Job -
Transcribe each line of the records below without any changes.

BEGIN Supplied material

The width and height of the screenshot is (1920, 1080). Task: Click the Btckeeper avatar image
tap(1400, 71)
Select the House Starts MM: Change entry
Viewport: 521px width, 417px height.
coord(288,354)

END Supplied material

Result of the task -
The width and height of the screenshot is (1920, 1080). Task: Click the Btckeeper avatar image
tap(1400, 71)
Select the House Starts MM: Change entry
Viewport: 521px width, 417px height.
coord(288,354)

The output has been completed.